A collegue recently asked me whether it was possible to determine if a user is required to enter a password to login to Windows...Well I thought between RegExtract (and regripper, since RegExtract is based on regripper), AccessData Registry Viewer, MiTec Windows Registry Recovery and a hex editor I would have an answer, turns out I don't have a clear answer.

I did some research by creating three users, like so:

• "User 1": Had a password set and then removed
• "User 2": Did not have a password set
• "User 3": Had a password set

AccessData Registry Viewer showed that all three had the "Password Required" flag set, and that "User 1" and "User 3" had the "NTLMv2 Password Hash" set and none had the "LM Password Hash" set. This showed that even if you remove the password requirement for a user then the "NTLMv2 Password Hash" remains.
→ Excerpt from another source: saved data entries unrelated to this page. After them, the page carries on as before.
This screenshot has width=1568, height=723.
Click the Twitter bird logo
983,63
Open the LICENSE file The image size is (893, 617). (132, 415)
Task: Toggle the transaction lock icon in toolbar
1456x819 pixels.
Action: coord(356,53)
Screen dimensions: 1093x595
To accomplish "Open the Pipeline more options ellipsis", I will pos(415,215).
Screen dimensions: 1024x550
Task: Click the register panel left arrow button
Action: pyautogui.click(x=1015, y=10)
I think that some sensible conclusions need to be drawn that if an account does not have the "NTLMv2 Password Hash" and "LM Password Hash" values set, then you can be relatively assured that a password is not and has not been required, even more so if the "Password Reset Date" is invalid e.g. 00:00:00 1/1/1970.

It does appear to mean that a user may have had a password defined at some point, then removed it, so the user can currently login without a password, and yet the "NTLMv2 Password Hash" will still remain. So somewhere in the Registry, it must be storing whether to check if a password is required or not, I plan to continue looking, but if someone at Microsoft or anyone else for that matter, knows then feel free to save me some pain/time!

I am going to change the RegExtract "UsersGroups" plugin to determine if the "NTLMv2" and "LM" password hashes are set, plus extract the password hint for any users that have it defined.

UPDATE: You need to decode the hash to see if its an empty value, so it is not defined or its set to the "empty" value then a password is not required.